A BANK, so the old saying goes, is a place where you can always get a loan—when you don't need one. While this may have been true in the past, bankers are now rapidly changing their ways. The main reason is that some of their major functions are being usurped by some hard-selling upstarts eager to lend money. They are the nation's 6,000 savings and loan associations, which represent the fastest-growing financial business in the U.S. As their name implies, savings and loan associations have two main functions: 1) to help people save their money, 2) to supply mortgage loans for house buyers. At the annual convention of the U.S. Savings and Loan League in Los Angeles last week, savings and loan men took stock of how they are doing in both fields—and found that they are doing far better than the banks.

Last year, of the $8.1 billion that went into savings accounts, 44% went into savings and loan associations (which have about 14 million members) v. only 35% into commercial banks and 21% into savings banks. Last year they handled some 37% of all home-mortgage loans, more than the commercial and savings banks combined, and more than four times the share of the insurance companies. With an estimated total of more than $8 billion in mortgage loans being written this year alone, the associations are financing one in every four new houses being built in the U.S. Assets of the nation's savings and loan associations have tripled since the war to a record of some $30 billion, and by 1960 savings and loan men expect them to hit $50 billion.
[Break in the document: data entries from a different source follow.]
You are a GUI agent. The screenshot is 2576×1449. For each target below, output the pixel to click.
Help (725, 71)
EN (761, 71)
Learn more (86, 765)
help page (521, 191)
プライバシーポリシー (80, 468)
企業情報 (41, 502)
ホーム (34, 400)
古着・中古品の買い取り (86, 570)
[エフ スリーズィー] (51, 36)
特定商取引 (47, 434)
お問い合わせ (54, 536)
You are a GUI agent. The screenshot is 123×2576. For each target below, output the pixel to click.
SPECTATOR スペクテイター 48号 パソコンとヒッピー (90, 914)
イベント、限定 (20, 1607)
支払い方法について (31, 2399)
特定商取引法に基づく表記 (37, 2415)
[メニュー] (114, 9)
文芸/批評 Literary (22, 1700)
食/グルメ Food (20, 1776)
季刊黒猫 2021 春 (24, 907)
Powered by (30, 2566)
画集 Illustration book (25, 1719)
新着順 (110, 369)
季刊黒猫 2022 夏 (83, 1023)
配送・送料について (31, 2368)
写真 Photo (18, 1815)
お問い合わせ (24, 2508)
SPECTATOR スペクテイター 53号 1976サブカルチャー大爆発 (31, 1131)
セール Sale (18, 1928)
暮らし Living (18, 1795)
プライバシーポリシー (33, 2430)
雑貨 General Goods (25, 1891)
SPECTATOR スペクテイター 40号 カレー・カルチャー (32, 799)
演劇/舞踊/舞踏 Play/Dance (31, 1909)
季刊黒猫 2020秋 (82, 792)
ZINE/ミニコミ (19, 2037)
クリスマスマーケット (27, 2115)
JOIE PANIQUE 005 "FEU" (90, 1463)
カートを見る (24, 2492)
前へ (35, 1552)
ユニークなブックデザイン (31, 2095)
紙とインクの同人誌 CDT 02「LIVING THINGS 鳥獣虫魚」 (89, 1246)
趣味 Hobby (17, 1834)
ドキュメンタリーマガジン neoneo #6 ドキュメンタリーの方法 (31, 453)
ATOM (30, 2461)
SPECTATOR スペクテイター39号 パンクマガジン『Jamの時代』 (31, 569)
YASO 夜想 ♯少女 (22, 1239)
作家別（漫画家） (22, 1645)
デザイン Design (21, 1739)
Behind the spectacular rise of the associations lie many factors, including the growth of the entire economy. While bankers by and large have waited for business to come to them, the savings and loan men have gone out and drummed it up.

As the U.S. changed from a nation of tenants to a nation of homeowners (57% of all non-farm homes are now owned by the people who live in them), savings and loan men took pains to cash in on the trend by concentrating on the mass market. Says the U.S. Savings and Loan League's Executive Vice President Norman Strunk: "We love the guy who walks in with 50 bucks to start a savings account, because we know that in five years he'll probably have several times that in his account —and in the meantime, the chances are good he may have taken out a loan with us."

To get the $50 guys, savings and loan men spend upwards of $20 million a year on advertising—far more, proportionately, than the $45 million or so spent by banks, whose assets are seven times larger. A number of savings and loan associations offer many traditional banking services, including safe-deposit boxes, travelers' checks and money orders. They also have gifts for new investors, offer special lures for children. Last year 300 associations were using the services of Hopalong Cassidy to promote savings among moppets. But the biggest lure of all is the interest paid on savings. The average savings and loan dividend is 2.8% v. the 1¾% paid by banks.